The dilemma in reviewing a who done it is that you can’t give away too much. But if you think you can divine who did it, even after watching the first act, the playwright has some surprises in store. Act one opens with Sidney Bruhl (Michael Peters), an obliquely menacing, once-successful playwright scheming to recapture his lost glory days. During the dry spell he’s been living off his wife’s money. His hysterical, hyperventilating, gin-swilling wife Myra – played hilariously by Mary Bennett – wonders just how low he will go to recapture success. “Underhanded enough to be a successful murderer…but not a Broadway producer,” Sidney smirks. Enter Clifford Anderson (Chris Wilson), a wannabe playwright with a very promising but unpublished play, and the Dance Macabre begins. Add the shrill Gypsyesque psychic Helga ten Dorp (Lynn Carasali) and wily opportunist lawyer Porter Milgrim (Lewis Zaumeyer) and the laughs and surprises last all the way to the finale.

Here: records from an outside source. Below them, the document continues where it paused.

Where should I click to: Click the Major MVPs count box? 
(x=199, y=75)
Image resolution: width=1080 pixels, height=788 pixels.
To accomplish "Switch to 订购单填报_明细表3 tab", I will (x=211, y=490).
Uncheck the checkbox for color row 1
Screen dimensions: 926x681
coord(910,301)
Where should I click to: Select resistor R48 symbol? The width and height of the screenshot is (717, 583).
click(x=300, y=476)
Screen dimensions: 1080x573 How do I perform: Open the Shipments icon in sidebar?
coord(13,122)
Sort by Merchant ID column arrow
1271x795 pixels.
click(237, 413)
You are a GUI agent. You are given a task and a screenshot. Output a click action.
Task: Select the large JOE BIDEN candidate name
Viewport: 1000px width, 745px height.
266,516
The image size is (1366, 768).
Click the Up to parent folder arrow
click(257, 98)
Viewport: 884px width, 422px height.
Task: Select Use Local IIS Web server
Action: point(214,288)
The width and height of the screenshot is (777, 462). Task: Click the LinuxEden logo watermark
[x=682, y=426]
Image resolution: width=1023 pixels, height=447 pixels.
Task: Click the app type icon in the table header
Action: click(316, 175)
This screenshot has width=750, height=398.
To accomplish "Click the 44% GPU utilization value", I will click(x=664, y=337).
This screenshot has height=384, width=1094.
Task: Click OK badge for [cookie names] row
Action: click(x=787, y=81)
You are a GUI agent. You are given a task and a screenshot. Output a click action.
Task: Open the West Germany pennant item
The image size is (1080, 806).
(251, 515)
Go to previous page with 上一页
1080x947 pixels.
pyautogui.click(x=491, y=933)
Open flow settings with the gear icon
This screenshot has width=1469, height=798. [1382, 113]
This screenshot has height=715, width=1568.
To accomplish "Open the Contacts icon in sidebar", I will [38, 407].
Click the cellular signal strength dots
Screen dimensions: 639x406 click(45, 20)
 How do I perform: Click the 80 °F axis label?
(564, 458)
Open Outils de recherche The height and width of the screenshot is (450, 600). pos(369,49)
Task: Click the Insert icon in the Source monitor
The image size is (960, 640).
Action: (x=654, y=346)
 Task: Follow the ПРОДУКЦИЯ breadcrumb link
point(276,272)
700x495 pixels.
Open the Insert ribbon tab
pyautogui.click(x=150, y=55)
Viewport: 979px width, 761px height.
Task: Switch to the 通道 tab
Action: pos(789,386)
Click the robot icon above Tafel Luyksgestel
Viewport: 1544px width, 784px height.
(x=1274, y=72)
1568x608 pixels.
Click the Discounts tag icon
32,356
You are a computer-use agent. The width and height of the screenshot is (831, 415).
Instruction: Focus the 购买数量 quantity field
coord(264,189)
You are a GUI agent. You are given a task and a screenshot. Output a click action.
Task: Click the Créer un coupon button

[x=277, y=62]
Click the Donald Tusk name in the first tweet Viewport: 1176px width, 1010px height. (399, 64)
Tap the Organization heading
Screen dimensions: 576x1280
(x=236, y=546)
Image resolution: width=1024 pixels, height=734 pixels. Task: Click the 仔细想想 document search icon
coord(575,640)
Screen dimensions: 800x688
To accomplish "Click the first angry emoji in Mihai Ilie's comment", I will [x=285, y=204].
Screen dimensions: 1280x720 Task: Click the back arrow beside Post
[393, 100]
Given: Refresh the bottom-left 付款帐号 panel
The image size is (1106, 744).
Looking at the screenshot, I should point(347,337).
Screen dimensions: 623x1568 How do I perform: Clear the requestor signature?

The single-set design by Zaumeyer is one of most artistically creative and authentic I’ve seen: A half-timbered stable converted to a writer’s office, with walls decorated by a collection of tools of the murder trade, a field-stone fireplace, cozy divan, writer’s desk and rolling bar tray with compulsory Gin and Scotch bottles. A dissonant staccato piano – the theme from “Murder by Death” – played between the scenes adding sensory tension that heightened expectations. Thunder and lightning courtesy of the sound and lighting technician capped off the perfect ambiance for a murder mystery.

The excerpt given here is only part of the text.